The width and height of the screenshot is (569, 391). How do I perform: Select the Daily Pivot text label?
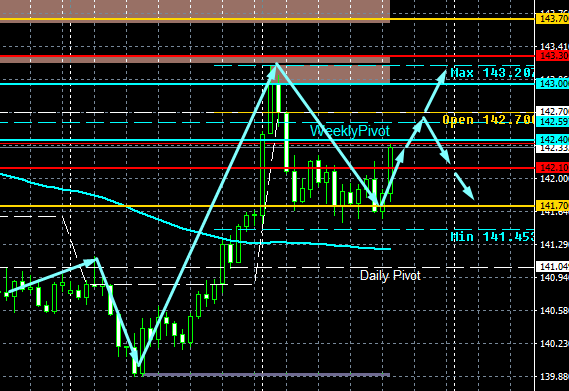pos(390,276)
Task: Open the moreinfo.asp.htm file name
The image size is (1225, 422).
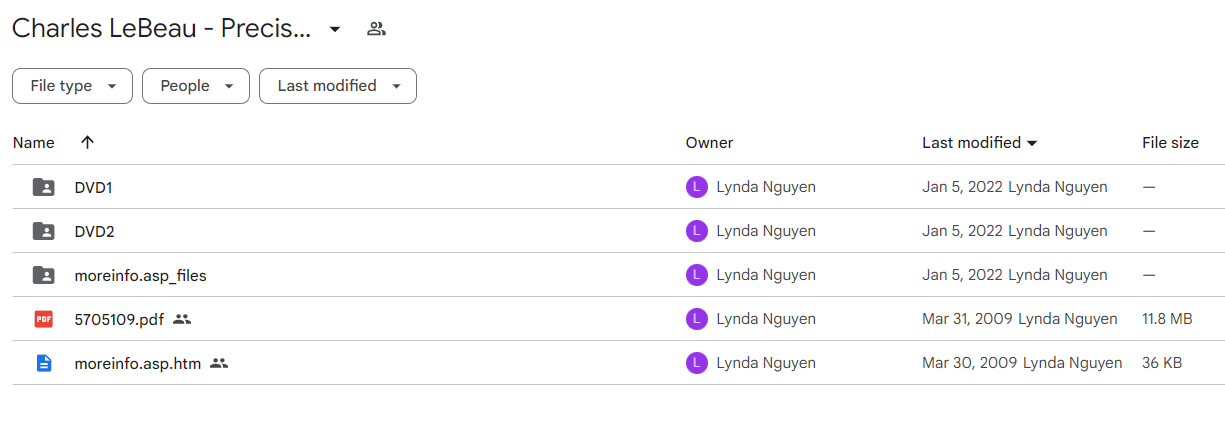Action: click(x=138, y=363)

--------

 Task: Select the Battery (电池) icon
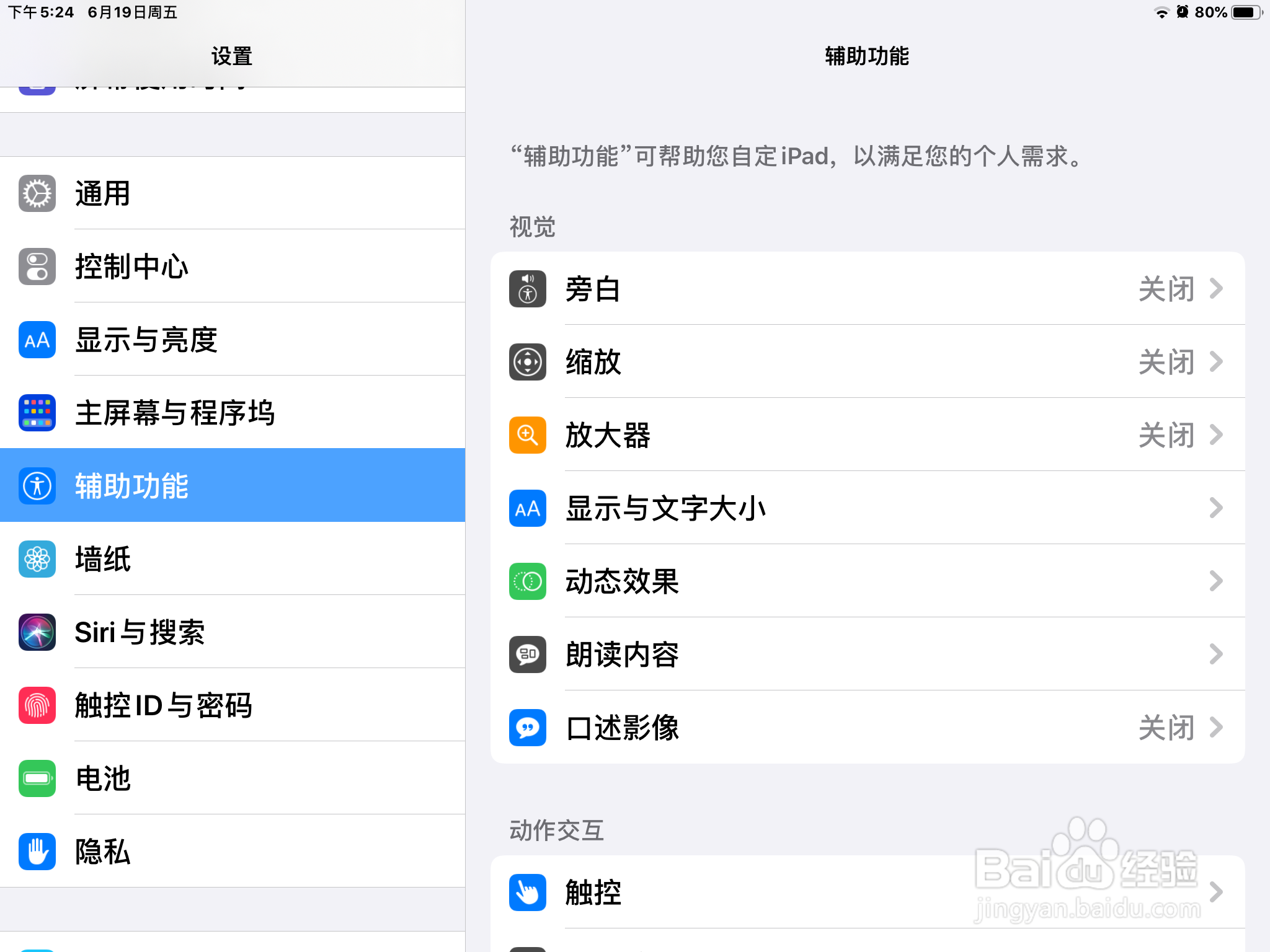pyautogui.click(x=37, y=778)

--------

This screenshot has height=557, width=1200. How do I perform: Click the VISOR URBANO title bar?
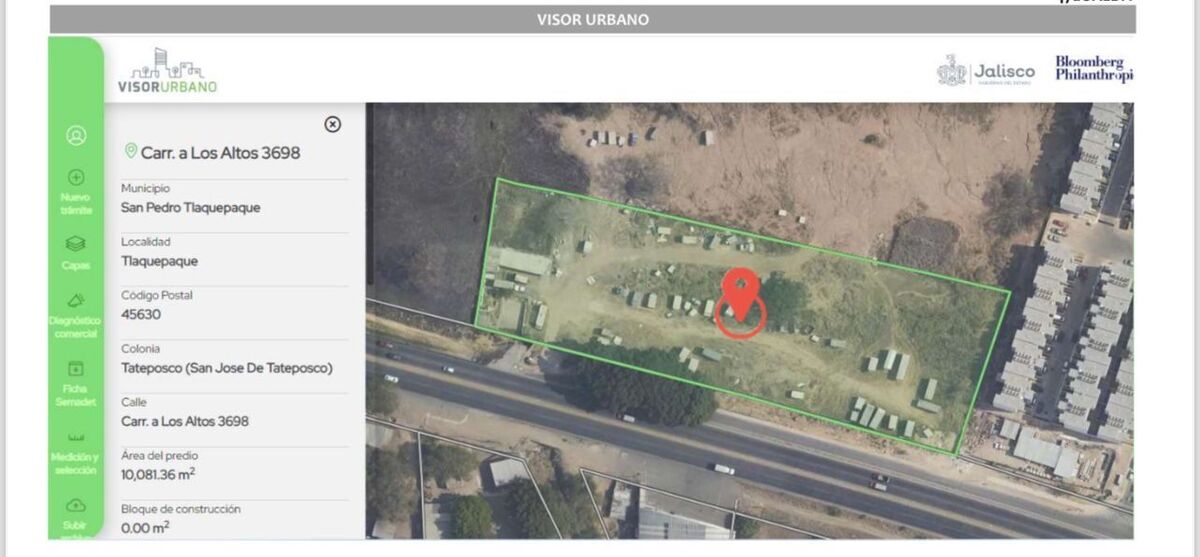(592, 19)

--------

Duplicate the items from the line with "The width and" up to and including the line with "Action: click(x=138, y=363)", leaving out the pictures.

The width and height of the screenshot is (569, 391). How do I perform: Select the Daily Pivot text label?
pos(390,276)
Task: Open the moreinfo.asp.htm file name
The image size is (1225, 422).
Action: click(x=138, y=363)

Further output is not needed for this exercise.